| Task objective |
All lines holding the word "computer" in the listing below need to be copied.

[The input — start]

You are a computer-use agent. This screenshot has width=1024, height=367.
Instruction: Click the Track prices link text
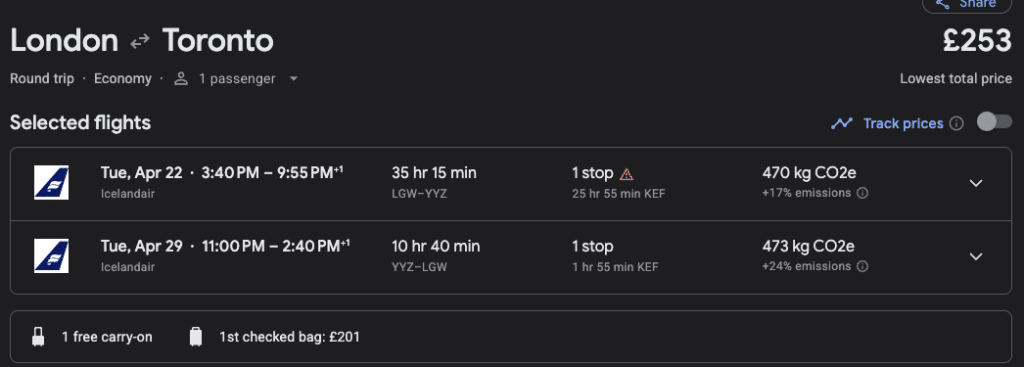coord(903,123)
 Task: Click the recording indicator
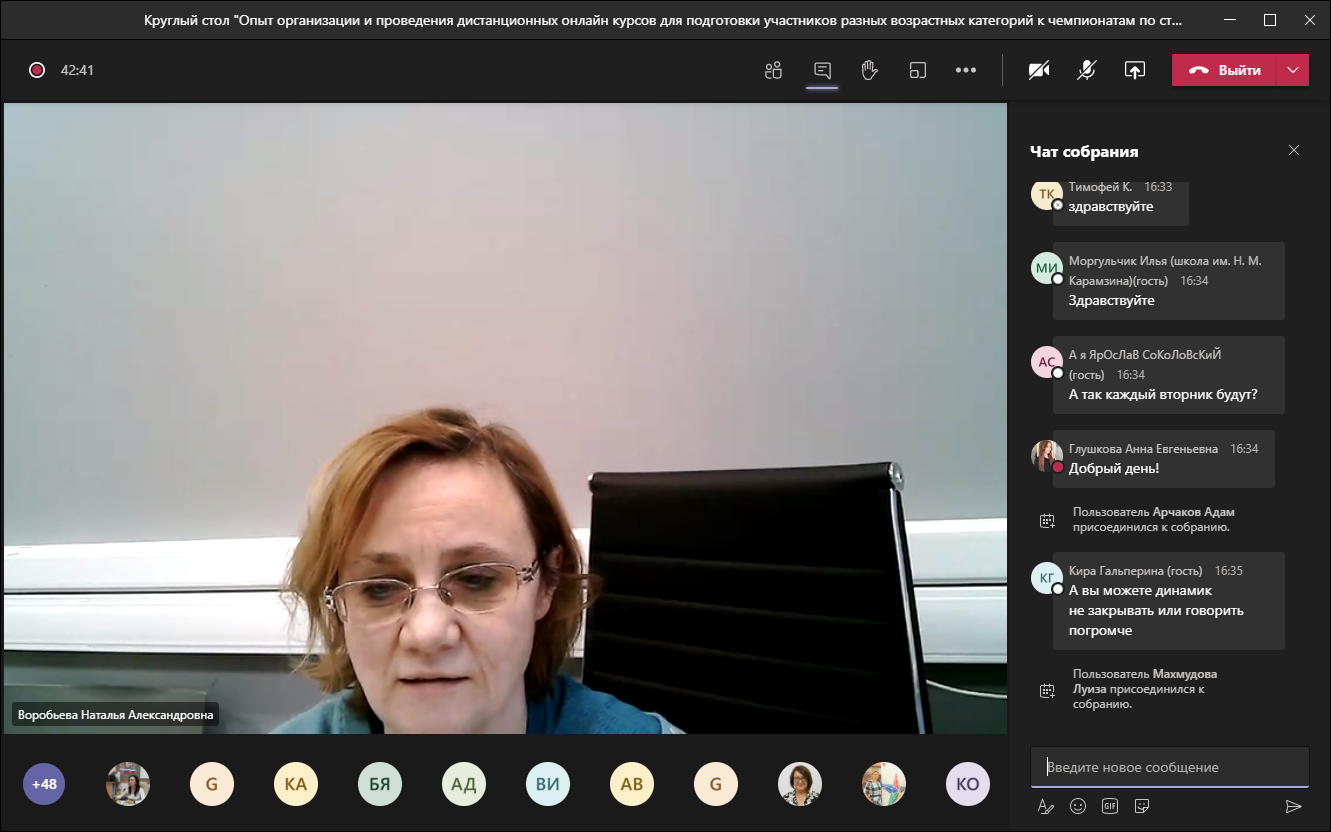point(37,70)
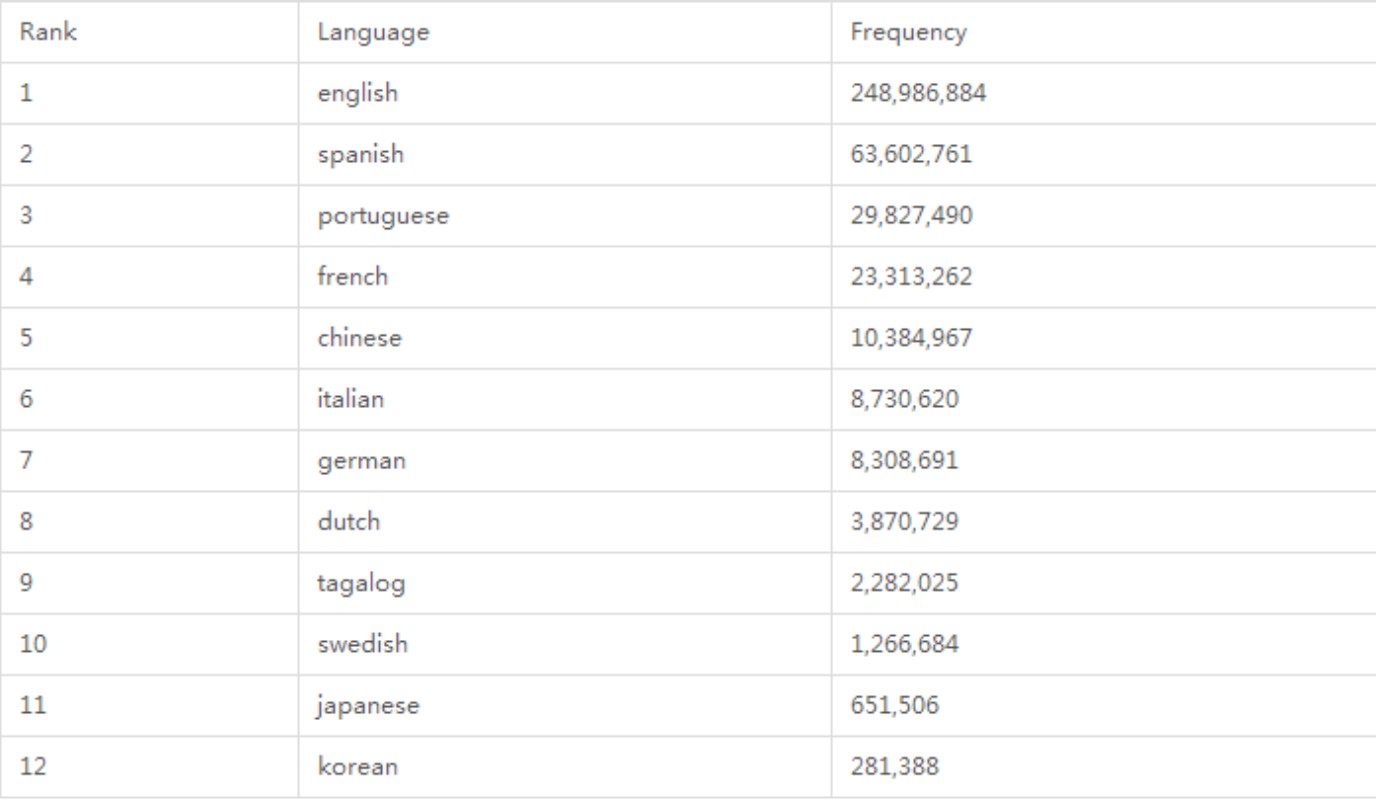The width and height of the screenshot is (1376, 800).
Task: Click the frequency value 248,986,884
Action: click(x=918, y=93)
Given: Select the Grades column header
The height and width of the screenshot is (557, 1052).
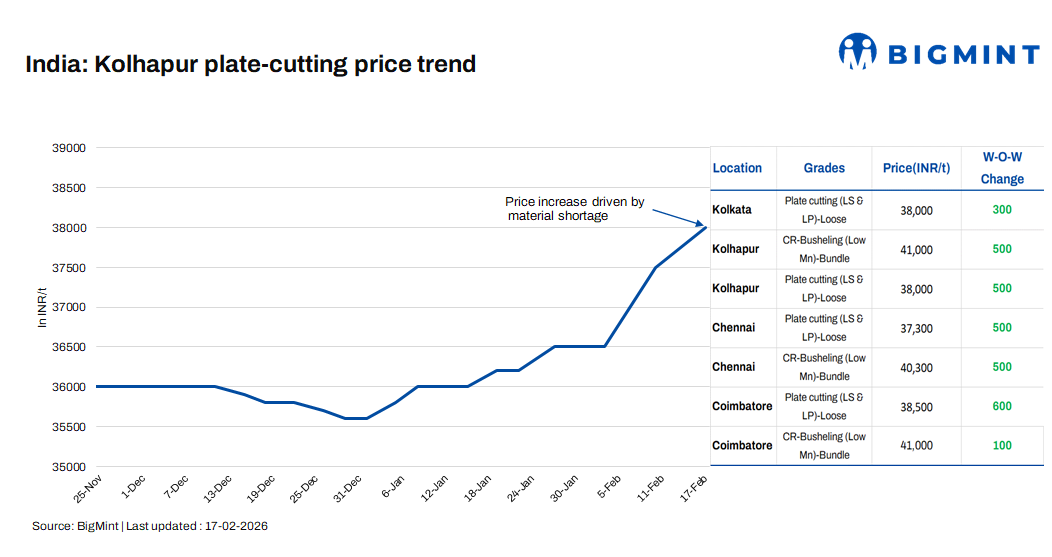Looking at the screenshot, I should pyautogui.click(x=824, y=168).
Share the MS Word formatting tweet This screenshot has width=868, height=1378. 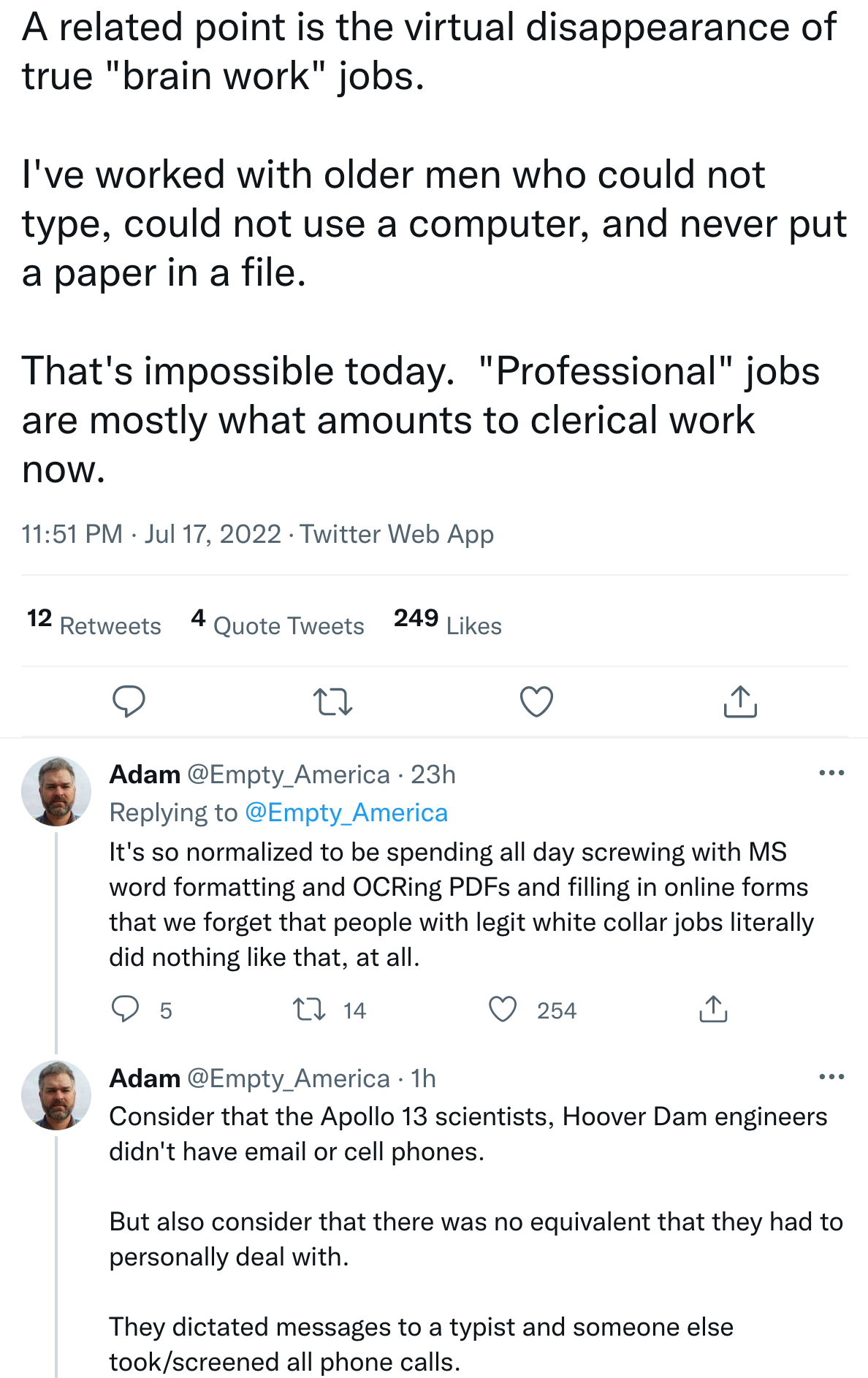point(713,1010)
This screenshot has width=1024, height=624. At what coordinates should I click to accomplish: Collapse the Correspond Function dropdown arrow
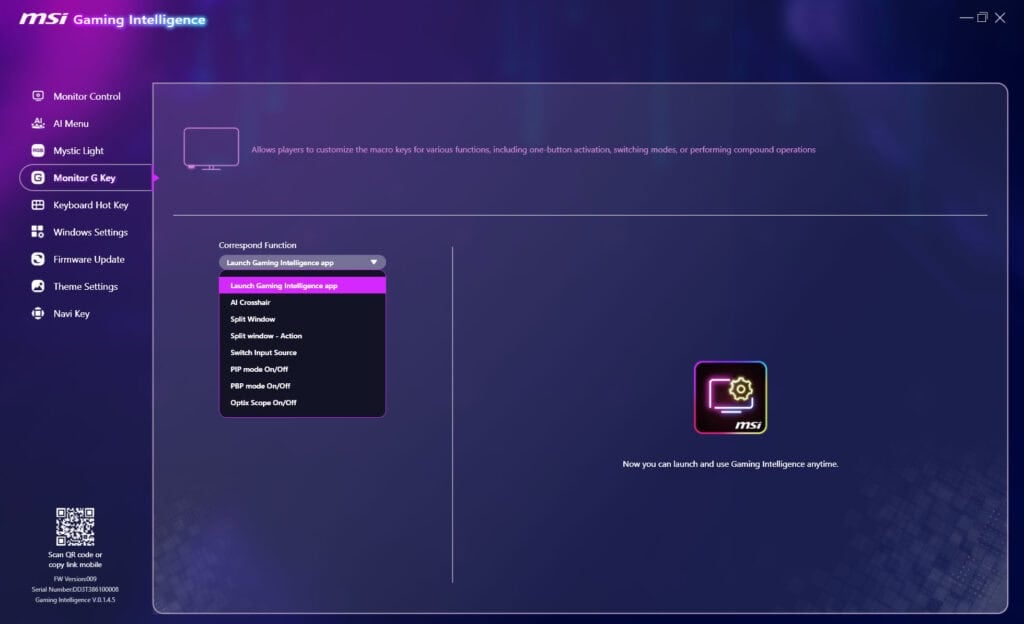(x=374, y=263)
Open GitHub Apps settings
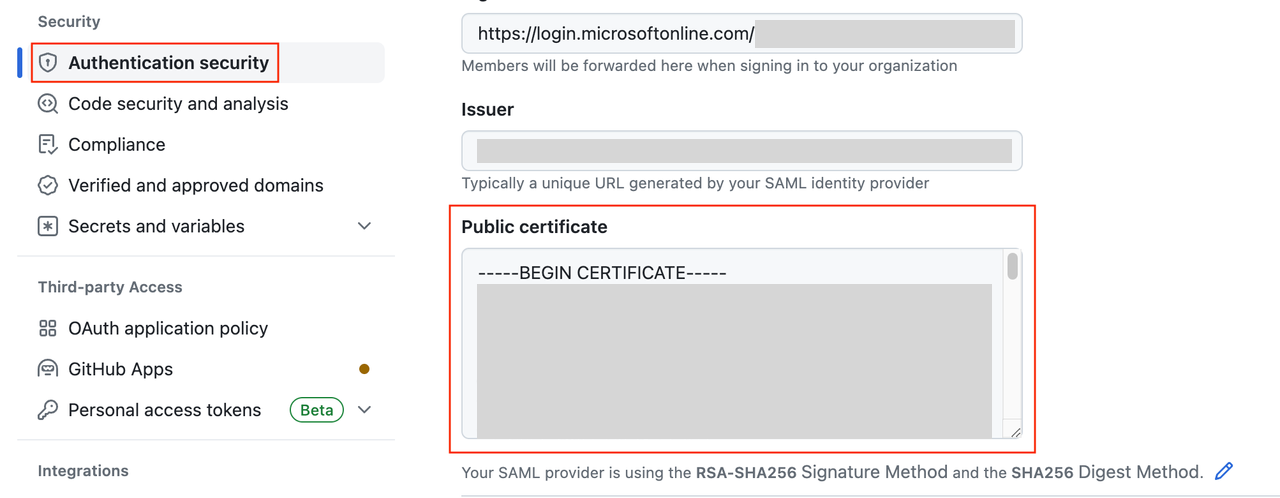The height and width of the screenshot is (498, 1280). coord(120,370)
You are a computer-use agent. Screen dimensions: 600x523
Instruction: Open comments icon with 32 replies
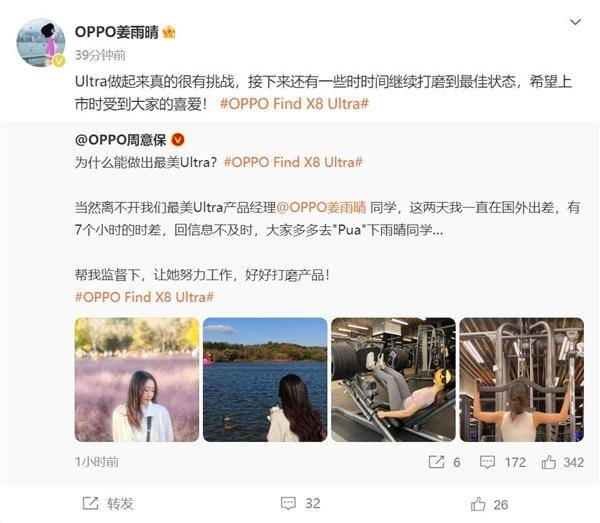(288, 503)
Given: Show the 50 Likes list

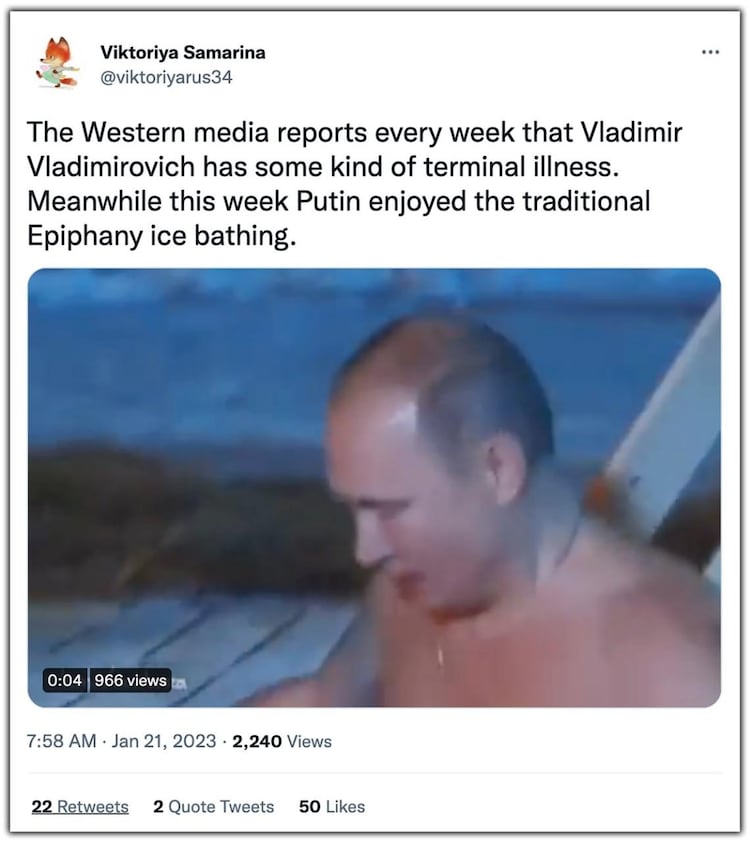Looking at the screenshot, I should 332,806.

[The input — finish]

| Exercise solution |
You are a computer-use agent. This screenshot has width=1024, height=367.
You are a computer-use agent. Screen dimensions: 600x523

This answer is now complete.